» **WORK ORDER**
Keep every character as it is and output all of the records.

[PROVIDED INFORMATION — start]

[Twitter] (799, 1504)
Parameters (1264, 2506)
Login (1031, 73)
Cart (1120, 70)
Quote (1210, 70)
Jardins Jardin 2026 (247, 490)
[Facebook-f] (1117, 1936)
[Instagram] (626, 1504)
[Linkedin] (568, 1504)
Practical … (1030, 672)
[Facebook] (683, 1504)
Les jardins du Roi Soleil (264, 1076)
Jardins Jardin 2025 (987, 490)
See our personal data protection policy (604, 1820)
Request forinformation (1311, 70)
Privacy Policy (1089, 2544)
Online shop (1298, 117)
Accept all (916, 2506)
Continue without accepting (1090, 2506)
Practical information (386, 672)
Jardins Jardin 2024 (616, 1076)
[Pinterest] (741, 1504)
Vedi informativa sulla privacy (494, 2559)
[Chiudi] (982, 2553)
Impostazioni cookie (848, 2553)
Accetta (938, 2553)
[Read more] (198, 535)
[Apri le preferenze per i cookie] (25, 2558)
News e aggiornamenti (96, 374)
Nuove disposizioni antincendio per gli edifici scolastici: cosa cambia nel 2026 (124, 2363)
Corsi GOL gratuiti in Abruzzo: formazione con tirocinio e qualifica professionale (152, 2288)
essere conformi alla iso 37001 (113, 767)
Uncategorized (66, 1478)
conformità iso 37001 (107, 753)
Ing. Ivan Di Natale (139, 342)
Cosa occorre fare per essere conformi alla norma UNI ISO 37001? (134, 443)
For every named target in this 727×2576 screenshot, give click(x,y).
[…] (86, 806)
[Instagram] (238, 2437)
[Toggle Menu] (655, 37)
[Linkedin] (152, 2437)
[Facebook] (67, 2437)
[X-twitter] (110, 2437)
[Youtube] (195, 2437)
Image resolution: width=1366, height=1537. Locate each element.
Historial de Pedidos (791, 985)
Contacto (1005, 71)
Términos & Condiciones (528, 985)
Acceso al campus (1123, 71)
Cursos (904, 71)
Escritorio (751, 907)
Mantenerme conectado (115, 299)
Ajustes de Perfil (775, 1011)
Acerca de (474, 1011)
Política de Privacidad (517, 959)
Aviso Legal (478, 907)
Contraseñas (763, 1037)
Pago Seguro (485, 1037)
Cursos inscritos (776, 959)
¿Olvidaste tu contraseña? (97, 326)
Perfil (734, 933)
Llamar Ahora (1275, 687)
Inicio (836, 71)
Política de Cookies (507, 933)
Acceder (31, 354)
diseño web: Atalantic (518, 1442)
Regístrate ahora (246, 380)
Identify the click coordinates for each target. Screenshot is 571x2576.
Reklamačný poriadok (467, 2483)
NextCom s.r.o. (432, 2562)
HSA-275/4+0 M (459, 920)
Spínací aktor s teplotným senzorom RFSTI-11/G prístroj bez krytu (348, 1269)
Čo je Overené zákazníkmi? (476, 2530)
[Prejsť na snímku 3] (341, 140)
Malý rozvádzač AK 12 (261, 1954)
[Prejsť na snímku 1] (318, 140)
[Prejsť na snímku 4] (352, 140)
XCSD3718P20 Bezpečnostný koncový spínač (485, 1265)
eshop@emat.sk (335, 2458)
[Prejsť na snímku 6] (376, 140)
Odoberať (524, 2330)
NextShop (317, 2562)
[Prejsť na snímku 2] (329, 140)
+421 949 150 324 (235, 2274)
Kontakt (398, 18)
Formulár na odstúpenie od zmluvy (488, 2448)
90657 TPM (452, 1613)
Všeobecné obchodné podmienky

[PROVIDED INFORMATION — finish]

» **RESPONSE TO THE EXERCISE**
[Twitter] (799, 1504)
Parameters (1264, 2506)
Login (1031, 73)
Cart (1120, 70)
Quote (1210, 70)
Jardins Jardin 2026 (247, 490)
[Facebook-f] (1117, 1936)
[Instagram] (626, 1504)
[Linkedin] (568, 1504)
Practical … (1030, 672)
[Facebook] (683, 1504)
Les jardins du Roi Soleil (264, 1076)
Jardins Jardin 2025 (987, 490)
See our personal data protection policy (604, 1820)
Request forinformation (1311, 70)
Privacy Policy (1089, 2544)
Online shop (1298, 117)
Accept all (916, 2506)
Continue without accepting (1090, 2506)
Practical information (386, 672)
Jardins Jardin 2024 (616, 1076)
[Pinterest] (741, 1504)
Vedi informativa sulla privacy (494, 2559)
[Chiudi] (982, 2553)
Impostazioni cookie (848, 2553)
Accetta (938, 2553)
[Read more] (198, 535)
[Apri le preferenze per i cookie] (25, 2558)
News e aggiornamenti (96, 374)
Nuove disposizioni antincendio per gli edifici scolastici: cosa cambia nel 2026 (124, 2363)
Corsi GOL gratuiti in Abruzzo: formazione con tirocinio e qualifica professionale (152, 2288)
essere conformi alla iso 37001 (113, 767)
Uncategorized (66, 1478)
conformità iso 37001 (107, 753)
Ing. Ivan Di Natale (139, 342)
Cosa occorre fare per essere conformi alla norma UNI ISO 37001? (134, 443)
For every named target in this 727×2576 screenshot, give click(x,y).
[…] (86, 806)
[Instagram] (238, 2437)
[Toggle Menu] (655, 37)
[Linkedin] (152, 2437)
[Facebook] (67, 2437)
[X-twitter] (110, 2437)
[Youtube] (195, 2437)
Image resolution: width=1366, height=1537. Locate each element.
Historial de Pedidos (791, 985)
Contacto (1005, 71)
Términos & Condiciones (528, 985)
Acceso al campus (1123, 71)
Cursos (904, 71)
Escritorio (751, 907)
Mantenerme conectado (115, 299)
Ajustes de Perfil (775, 1011)
Acerca de (474, 1011)
Política de Privacidad (517, 959)
Aviso Legal (478, 907)
Contraseñas (763, 1037)
Pago Seguro (485, 1037)
Cursos inscritos (776, 959)
¿Olvidaste tu contraseña? (97, 326)
Perfil (734, 933)
Llamar Ahora (1275, 687)
Inicio (836, 71)
Política de Cookies (507, 933)
Acceder (31, 354)
diseño web: Atalantic (518, 1442)
Regístrate ahora (246, 380)
Identify the click coordinates for each target. Screenshot is 571x2576.
Reklamačný poriadok (467, 2483)
NextCom s.r.o. (432, 2562)
HSA-275/4+0 M (459, 920)
Spínací aktor s teplotným senzorom RFSTI-11/G prístroj bez krytu (348, 1269)
Čo je Overené zákazníkmi? (476, 2530)
[Prejsť na snímku 3] (341, 140)
Malý rozvádzač AK 12 (261, 1954)
[Prejsť na snímku 1] (318, 140)
[Prejsť na snímku 4] (352, 140)
XCSD3718P20 Bezpečnostný koncový spínač (485, 1265)
eshop@emat.sk (335, 2458)
[Prejsť na snímku 6] (376, 140)
Odoberať (524, 2330)
NextShop (317, 2562)
[Prejsť na snímku 2] (329, 140)
+421 949 150 324 (235, 2274)
Kontakt (398, 18)
Formulár na odstúpenie od zmluvy (488, 2448)
90657 TPM (452, 1613)
Všeobecné obchodné podmienky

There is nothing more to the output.